Menon on March 25 wrote to Social Justice Minister Virendra Kumar conveying the panel’s resolution. According to the Hindu newspaper, the committee described the amendment as a “great shock” and a “tremendous setback” to efforts to mainstream trans communities.
The Queer Hindu Alliance, an advocacy group that seeks to uphold the dignity of LGBTQ people within India’s cultural and constitutional framework, expressed concern over the Transgender Persons (Protection of Rights) Amendment Bill, 2026.
“We write not in the spirit of opposition, but in the spirit of samvad — dialogue — and with a sincere call for community consultation before this legislation proceeds further,” the group said in a statement. “The Supreme Court of India recognized the concerns of the transgender community in 2014. The National Legal Services Authority v. Union of India judgment affirmed that a person knows who they are. This bill seeks to reverse that. The Queer Hindu Alliance finds this troubling as a question of basic human dignity.”
The Queer Hindu Alliance added that India “is not a young civilization fumbling for answers on how to understand human identity.”
“This culture has contemplated the nature of the self more deeply, and for longer, than any legal system that has existed. This is not a foreign conversation imported from the West. It is a conversation Bharat (India) has always been capable of having, on its own terms,” the Queer Hindu Alliance said.
Harish Iyer, an LGBTQ rights activist who was among those who fought for marriage equality in the Supreme Court, told the Blade that the amendment is “not just a rollback, but a blatant, arrogant insult” to the Supreme Court.
“The NALSA judgment gave us the fundamental dignity of self-determination — the right to look in the mirror and say, ‘This is who I am.’ This amendment drags us right back into the dark ages, handing over our bodily autonomy to a bunch of sarkari babus (government officers) and medical boards,” said Iyer. “But here is the most absurd part: you simply cannot define if someone is trans through any physical test. How exactly are you going to diagnose a human mind? Are they only going to regard those who have had gender affirmation surgery as trans? Because that is fundamentally not the definition of being transgender; transition is a choice and a privilege, not a prerequisite for identity. Or are they going to look at someone born with ambiguous genitalia and label them trans? Because that is intersex, which is a completely different reality.”
“Forcing a trans person to undergo degrading physical scrutiny based on the government’s spectacular ignorance of basic gender science isn’t a legal process; it’s state-sponsored trauma,” he added. “We fought too hard for our dignity to let a bureaucratic tribunal demand that we strip down to prove our humanity.”
Iyer said the Transgender Persons (Protection of Rights) Amendment Act, 2026, goes beyond protection and instead imposes control.
“You don’t ‘protect’ a community by criminalizing the chosen families and allies who offer safe haven to trans youth fleeing abusive homes,” he said, referring to provisions in the law. “This bill is about regulation, policing and control.
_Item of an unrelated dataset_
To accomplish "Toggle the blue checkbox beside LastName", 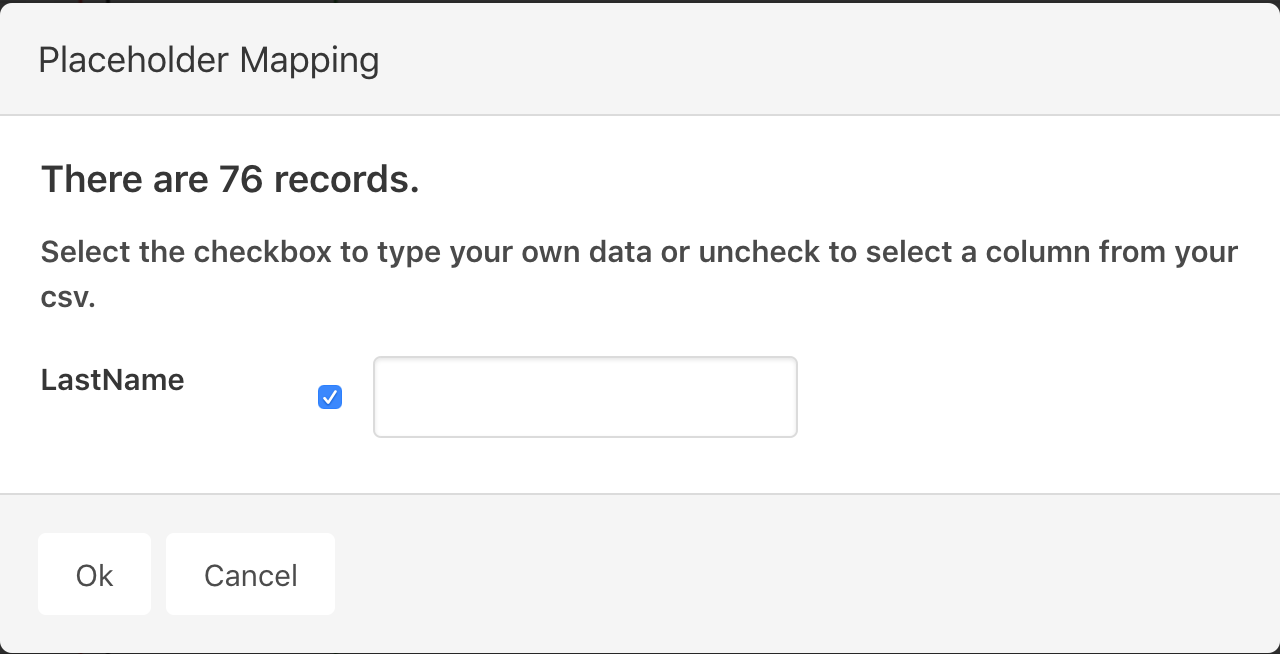I will [x=330, y=397].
By gatekeeping who gets to be trans and punishing those who support us, the government isn’t acting as a guardian — it’s acting as a warden. It is a calculated attack on our existence.”
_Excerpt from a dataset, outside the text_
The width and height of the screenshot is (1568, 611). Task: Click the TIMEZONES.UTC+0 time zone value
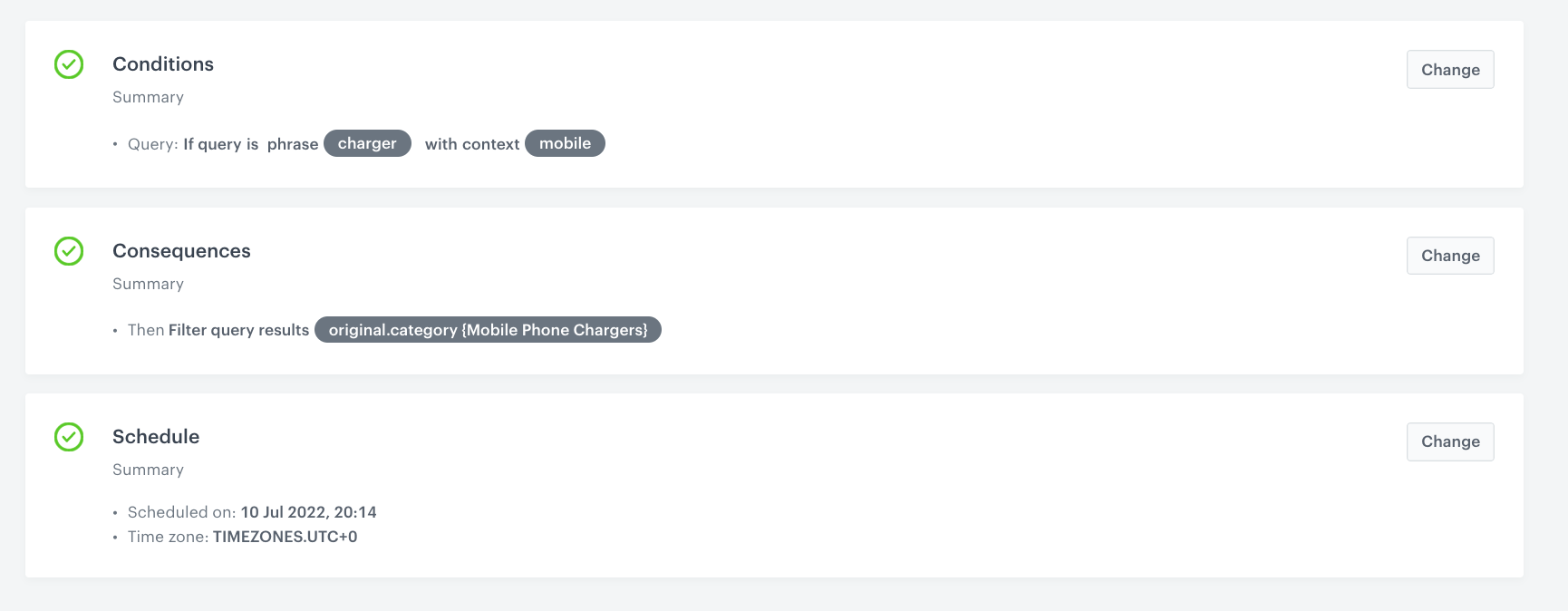[x=285, y=537]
Iyer said the revised definition could exclude individuals who do not fall within the listed categories.
“It effectively writes them out of existence,” he said.
Iyer added the Transgender Persons (Protection of Rights) Amendment Act, 2026, could create an administrative “black hole” for gender-fluid individuals and nonbinary people who do not fit into the government’s rigid categories.
“If you are legally invisible, you don’t get access to gender-affirming healthcare, you don’t get legal protection, and you are entirely cut off from participating in society,” said Iyer. “They are trying to legislate us into non-existence because they are too lazy to understand us.”